Sortir l’État de son inertie climatique

Clément Sabourin
Photo: cottonbro
Publié le :
Le journal de l’anthropocène

Sortir l’État de son inertie climatique

À l’heure où la dernière COP en Égypte a fini dans l’impasse et que les militant·e·s écologistes s’en prennent symboliquement aux œuvres d’art, notre chroniqueur se demande ce que ça prendra pour que la classe politique prenne (enfin) la crise climatique au sérieux.

Il y a la métaphore de la maison qui brule, celle de l’avion sans pilote, celle du précipice où l’on s’élance gaiment. Toute une panoplie de poncifs, de formules éculées pour décrire l’inaction climatique suicidaire de nos sociétés, mais tous ces lieux communs résument efficacement un sentiment très partagé.
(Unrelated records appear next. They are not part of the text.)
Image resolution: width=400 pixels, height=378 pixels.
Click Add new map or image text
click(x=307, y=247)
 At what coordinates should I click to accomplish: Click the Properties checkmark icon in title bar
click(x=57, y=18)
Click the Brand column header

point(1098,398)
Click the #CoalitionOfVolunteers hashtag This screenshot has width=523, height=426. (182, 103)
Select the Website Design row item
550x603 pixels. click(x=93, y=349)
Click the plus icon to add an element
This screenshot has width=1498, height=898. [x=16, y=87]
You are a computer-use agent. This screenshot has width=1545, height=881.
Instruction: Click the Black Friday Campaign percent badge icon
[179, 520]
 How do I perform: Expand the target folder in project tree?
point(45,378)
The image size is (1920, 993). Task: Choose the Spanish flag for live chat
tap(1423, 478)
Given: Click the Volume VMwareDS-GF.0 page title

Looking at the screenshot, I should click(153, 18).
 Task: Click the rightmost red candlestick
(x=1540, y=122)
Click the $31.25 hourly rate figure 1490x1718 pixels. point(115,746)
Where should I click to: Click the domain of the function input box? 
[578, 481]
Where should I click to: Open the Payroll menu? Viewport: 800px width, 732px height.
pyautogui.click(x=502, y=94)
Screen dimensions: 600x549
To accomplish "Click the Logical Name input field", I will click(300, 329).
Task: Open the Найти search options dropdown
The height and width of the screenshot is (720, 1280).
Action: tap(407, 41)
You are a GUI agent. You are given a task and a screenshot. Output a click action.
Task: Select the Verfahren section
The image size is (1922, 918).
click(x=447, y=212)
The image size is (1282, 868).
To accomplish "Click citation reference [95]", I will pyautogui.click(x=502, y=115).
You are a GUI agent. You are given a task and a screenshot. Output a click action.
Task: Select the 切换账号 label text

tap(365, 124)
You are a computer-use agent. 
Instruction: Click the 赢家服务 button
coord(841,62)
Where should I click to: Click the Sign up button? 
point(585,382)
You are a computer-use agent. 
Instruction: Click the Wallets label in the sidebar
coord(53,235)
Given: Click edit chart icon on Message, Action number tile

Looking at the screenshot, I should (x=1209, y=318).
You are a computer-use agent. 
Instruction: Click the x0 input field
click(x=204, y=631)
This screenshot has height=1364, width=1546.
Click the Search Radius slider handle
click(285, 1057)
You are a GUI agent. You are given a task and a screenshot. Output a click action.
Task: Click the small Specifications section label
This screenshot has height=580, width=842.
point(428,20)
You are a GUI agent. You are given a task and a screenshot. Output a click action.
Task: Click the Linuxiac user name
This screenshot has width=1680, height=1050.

Comme beaucoup, je me demande: comment nos États modernes—occidentaux en particulier—peuvent-ils être aussi mauvais au chapitre de l’action climatique malgré des siècles de raffinement de la pensée politique? Comment expliquer qu’aucun gouvernement n’a réussi à atteindre réellement ses objectifs de réduction de GES?

Élevée dans les effluves de Tchernobyl et des sables bitumineux, ma génération est celle de la prise de conscience alarmée, du dérèglement climatique exponentiel et des rendez-vous manqués avec l’environnement. C’est aussi celle de l’apogée de la technocratie. Et pourtant.